Sorry you have had to stay in hospital that long. Good luck with C-section tomorrow.

I went to see community midwife yesterday and baby is lying oblique/breech and she said she doesn't think baby will move head down now. I've got scan and consultant Thursday so they should book me in for C-section and I'm hoping it will be 12th when I turn 39 weeks, just hope they don't say I have to be admitted.


----------



## jessicasmum

Went to have scan and see consultant today and baby moved yet again and fluid as increased to 10cm so I'm booked in for C-section on 15th September, they tried for 12th first but booked up. So 11 days and counting!!


----------



## Tigerlilyb

Eric Jean-Paul George born 2nd Sept here :cloud9: We have stupidly long hospital stays over here in France so I only got home yesterday. He is gorgeous and we're all smitten, he's taken to the boob like a pro and already gaining weight back. 
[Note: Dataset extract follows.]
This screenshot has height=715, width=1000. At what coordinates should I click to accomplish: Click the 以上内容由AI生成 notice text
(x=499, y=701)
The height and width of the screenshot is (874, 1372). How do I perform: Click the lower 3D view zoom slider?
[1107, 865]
Birth story for those interested: 

Spoiler
Birth story, I think it's all there anyway. It goes foggy so fast :(


- It started Aug 31st in the evening, I think. I had loads of sciatic pain which had me nearly in tears. Contractions woke me through the night but all pretty mild.

- The morning of 1st Sept contractions were a mild pain in the bum, every 15 mins or so. 
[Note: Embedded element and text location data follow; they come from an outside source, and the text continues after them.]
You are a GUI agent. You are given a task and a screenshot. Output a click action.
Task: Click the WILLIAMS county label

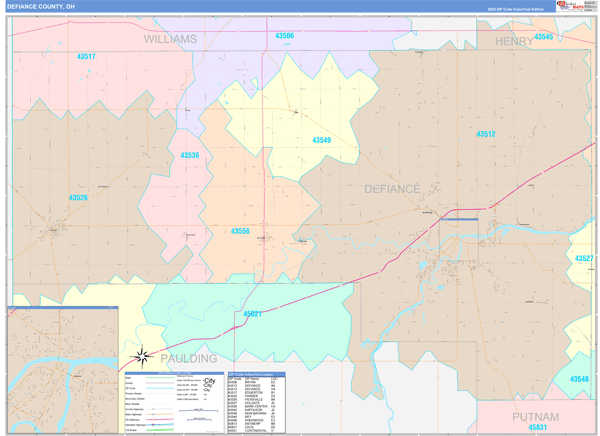[x=170, y=39]

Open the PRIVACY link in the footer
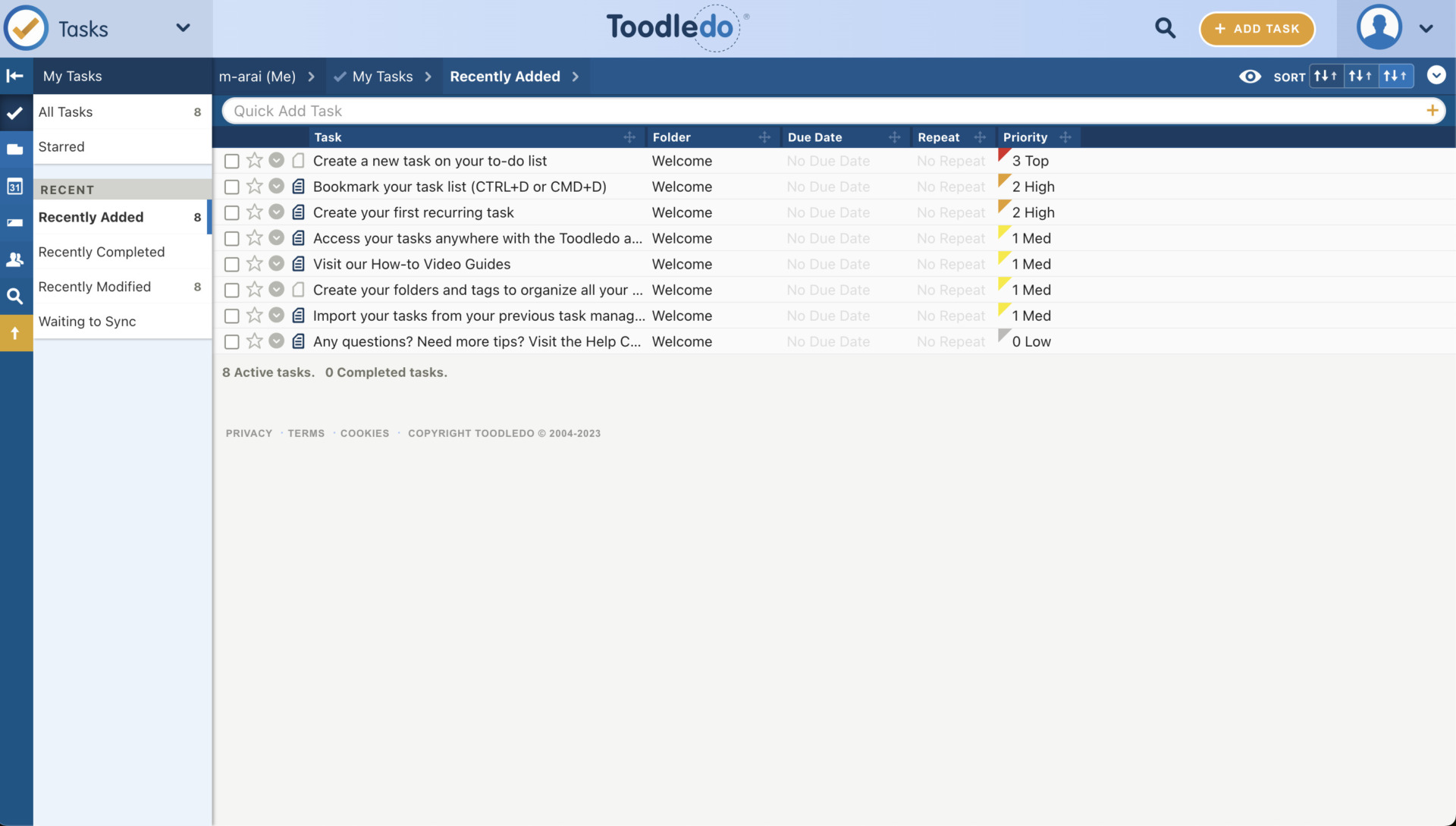point(248,433)
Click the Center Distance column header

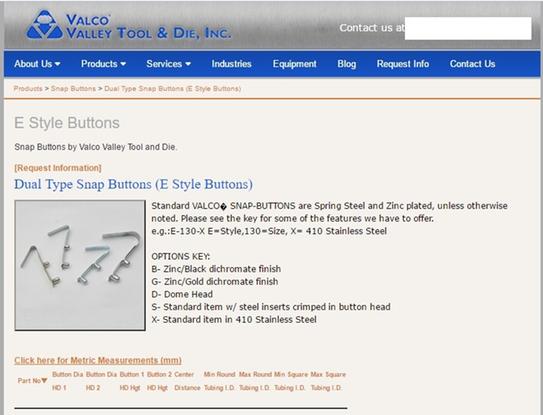pyautogui.click(x=187, y=381)
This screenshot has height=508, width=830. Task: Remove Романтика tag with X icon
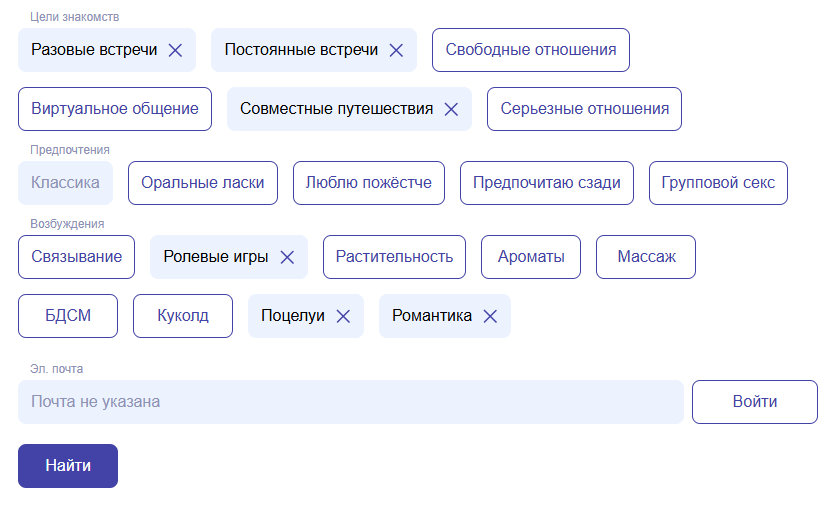coord(490,316)
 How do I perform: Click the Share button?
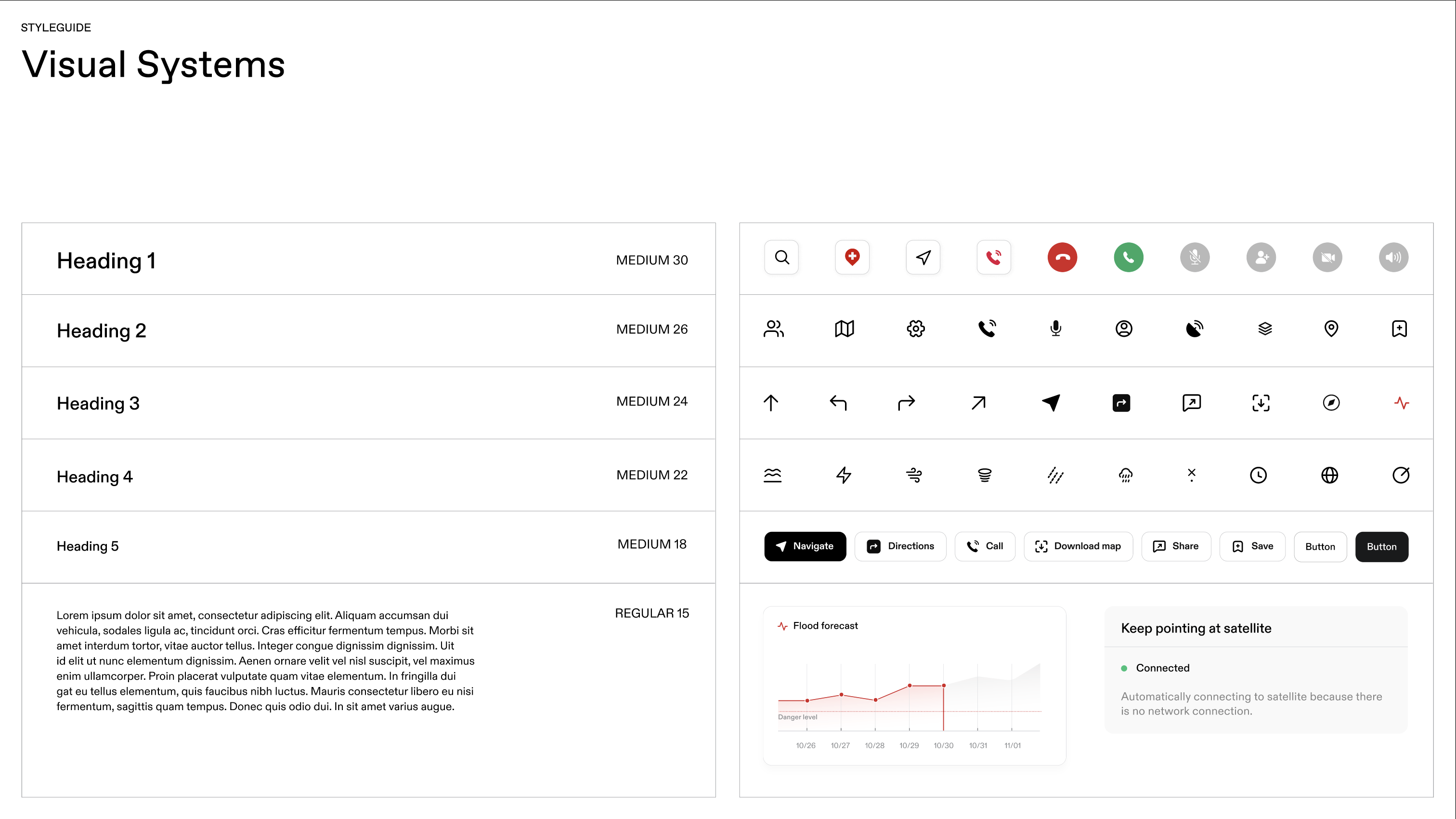click(x=1176, y=546)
- 4pm I went for a walk to have blood tests, contractions were coming every 10 mins ish, it was REALLY hard to walk through but somehow I managed.
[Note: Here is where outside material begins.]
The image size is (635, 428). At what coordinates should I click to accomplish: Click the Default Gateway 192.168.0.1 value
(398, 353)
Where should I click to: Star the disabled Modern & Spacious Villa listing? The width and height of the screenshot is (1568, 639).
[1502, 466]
- 10pm We went to bed early to try and get some rest (didn't happen), I had to hold Nicolas' hand through them. Still coming every 10mins. They started to get very focussed just above my pubic bone with a pain running down my leg, which was how they stayed til he was born. The leg pain was the worst bit! I think I'm about 5-6cm dilated here.

- 1am We call the midwife, contractions were every 4-7 mins and I'm starting to moan a little through them. She tells us to come in and we get Firefighters called for us (it's pretty normal in France to call an ambulance/firefighters for labour, though you have to pay if it's a false alarm).

- 1:30am The firefighters arrive and question us for ages on why we don't have a car, why somebody else can't take us, why we didn't plan ahead (seriously?!?!). We both felt really judged and stupid, it was not the time for a lecture. For one thing the midwife said to call, and another, we wouldn't call emergency services if there was another option. I got out of the front door and start having a contraction so I stopped walking, fucking assbucket driver told me to "go on". YOU go on, I am in masses of pain, wanker.

- 1:45am Arrive in hospital, the midwife tells us not to be too concerned by the firefighters attitude as they just don't like taking labouring women since they don't have much training. We were shown into a labouring room (same one I laboured with Élise in!) I'm checked, 7cm and contractions still coming every 4-7 mins, then hooked up to monitoring.

- 2:30am I needed to pee, so we call the midwife and she says she'll check me afterwards, get me into a delivery room (also the same one Élise was delivered in) and pop my waters to speed things up. Turns out I was 10cm which was a total shock to me since I could still breathe/moan through contractions and I had absolutely no urge to push. I'm totally fed up of waiting by this point so I asked for gas and air.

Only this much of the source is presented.